══ GIVEN RECORDS
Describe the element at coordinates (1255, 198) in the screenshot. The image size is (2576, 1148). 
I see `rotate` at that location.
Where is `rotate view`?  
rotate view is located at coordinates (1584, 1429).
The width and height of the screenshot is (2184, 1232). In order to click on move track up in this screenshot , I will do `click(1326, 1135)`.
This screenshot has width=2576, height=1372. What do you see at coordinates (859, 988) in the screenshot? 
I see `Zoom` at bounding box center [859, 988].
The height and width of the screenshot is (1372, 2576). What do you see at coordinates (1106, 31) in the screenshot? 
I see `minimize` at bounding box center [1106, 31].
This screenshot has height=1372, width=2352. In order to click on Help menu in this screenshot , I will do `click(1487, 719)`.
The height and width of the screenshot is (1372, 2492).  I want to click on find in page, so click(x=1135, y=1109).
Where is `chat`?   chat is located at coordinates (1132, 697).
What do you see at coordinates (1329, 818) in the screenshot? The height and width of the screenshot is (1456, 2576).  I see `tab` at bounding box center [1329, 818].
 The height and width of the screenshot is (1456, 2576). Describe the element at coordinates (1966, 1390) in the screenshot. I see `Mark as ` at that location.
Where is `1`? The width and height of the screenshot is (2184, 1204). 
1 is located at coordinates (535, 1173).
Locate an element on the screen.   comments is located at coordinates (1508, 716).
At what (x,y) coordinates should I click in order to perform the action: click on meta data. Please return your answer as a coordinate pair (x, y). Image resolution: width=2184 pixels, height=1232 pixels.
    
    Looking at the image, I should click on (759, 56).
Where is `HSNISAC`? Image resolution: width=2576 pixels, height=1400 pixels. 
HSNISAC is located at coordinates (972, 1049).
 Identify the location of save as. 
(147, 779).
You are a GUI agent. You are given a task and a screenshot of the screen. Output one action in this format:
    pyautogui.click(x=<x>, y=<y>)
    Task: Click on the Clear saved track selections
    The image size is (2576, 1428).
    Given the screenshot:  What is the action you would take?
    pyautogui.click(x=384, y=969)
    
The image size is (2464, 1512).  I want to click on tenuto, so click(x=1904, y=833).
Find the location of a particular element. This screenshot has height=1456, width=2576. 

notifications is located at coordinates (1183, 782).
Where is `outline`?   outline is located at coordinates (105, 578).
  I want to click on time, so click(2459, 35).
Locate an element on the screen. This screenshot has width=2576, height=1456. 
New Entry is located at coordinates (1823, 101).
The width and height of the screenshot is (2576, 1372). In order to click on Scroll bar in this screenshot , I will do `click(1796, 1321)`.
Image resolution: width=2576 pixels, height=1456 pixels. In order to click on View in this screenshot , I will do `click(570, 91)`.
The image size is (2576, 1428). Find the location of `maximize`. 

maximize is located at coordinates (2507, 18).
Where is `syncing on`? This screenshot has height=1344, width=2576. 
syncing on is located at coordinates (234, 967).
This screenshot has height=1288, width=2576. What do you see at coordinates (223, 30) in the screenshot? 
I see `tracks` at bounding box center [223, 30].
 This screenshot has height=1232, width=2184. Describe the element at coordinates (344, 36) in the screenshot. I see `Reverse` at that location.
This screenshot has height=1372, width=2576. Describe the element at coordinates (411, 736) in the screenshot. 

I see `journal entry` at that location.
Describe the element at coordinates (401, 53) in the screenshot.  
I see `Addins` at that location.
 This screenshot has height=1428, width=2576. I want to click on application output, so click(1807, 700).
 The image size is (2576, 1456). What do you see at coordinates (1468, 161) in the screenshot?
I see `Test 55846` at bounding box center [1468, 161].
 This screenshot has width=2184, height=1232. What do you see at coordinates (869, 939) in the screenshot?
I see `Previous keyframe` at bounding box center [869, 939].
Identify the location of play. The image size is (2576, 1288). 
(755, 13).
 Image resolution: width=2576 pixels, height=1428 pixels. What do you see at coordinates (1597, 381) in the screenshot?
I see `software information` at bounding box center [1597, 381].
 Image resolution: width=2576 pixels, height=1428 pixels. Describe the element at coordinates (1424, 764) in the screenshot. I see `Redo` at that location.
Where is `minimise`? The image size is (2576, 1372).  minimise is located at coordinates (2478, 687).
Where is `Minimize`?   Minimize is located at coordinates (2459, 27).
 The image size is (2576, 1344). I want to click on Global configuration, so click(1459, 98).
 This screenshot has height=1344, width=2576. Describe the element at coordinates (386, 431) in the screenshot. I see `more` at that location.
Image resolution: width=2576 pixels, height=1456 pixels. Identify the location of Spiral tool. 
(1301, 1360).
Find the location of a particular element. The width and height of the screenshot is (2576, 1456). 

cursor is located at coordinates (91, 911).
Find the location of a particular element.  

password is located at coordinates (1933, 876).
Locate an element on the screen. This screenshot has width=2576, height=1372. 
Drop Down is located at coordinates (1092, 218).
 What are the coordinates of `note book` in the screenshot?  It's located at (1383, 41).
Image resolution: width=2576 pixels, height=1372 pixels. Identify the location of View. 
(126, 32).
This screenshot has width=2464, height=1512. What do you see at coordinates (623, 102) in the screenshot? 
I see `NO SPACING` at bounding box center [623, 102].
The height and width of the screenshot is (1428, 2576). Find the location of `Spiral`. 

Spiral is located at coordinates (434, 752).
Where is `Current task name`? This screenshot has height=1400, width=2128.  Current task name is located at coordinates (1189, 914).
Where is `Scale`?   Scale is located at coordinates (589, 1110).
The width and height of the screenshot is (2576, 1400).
════
**SET TASK**
Edit everything from the line containing "This screenshot has height=1288, width=2576." down to the line containing "center [223, 30].", replacing "What do you see" with "What is shown" and changing nothing else. Return only those lines.

**TASK RESPONSE**
This screenshot has height=1288, width=2576. What is shown at coordinates (223, 30) in the screenshot? 
I see `tracks` at bounding box center [223, 30].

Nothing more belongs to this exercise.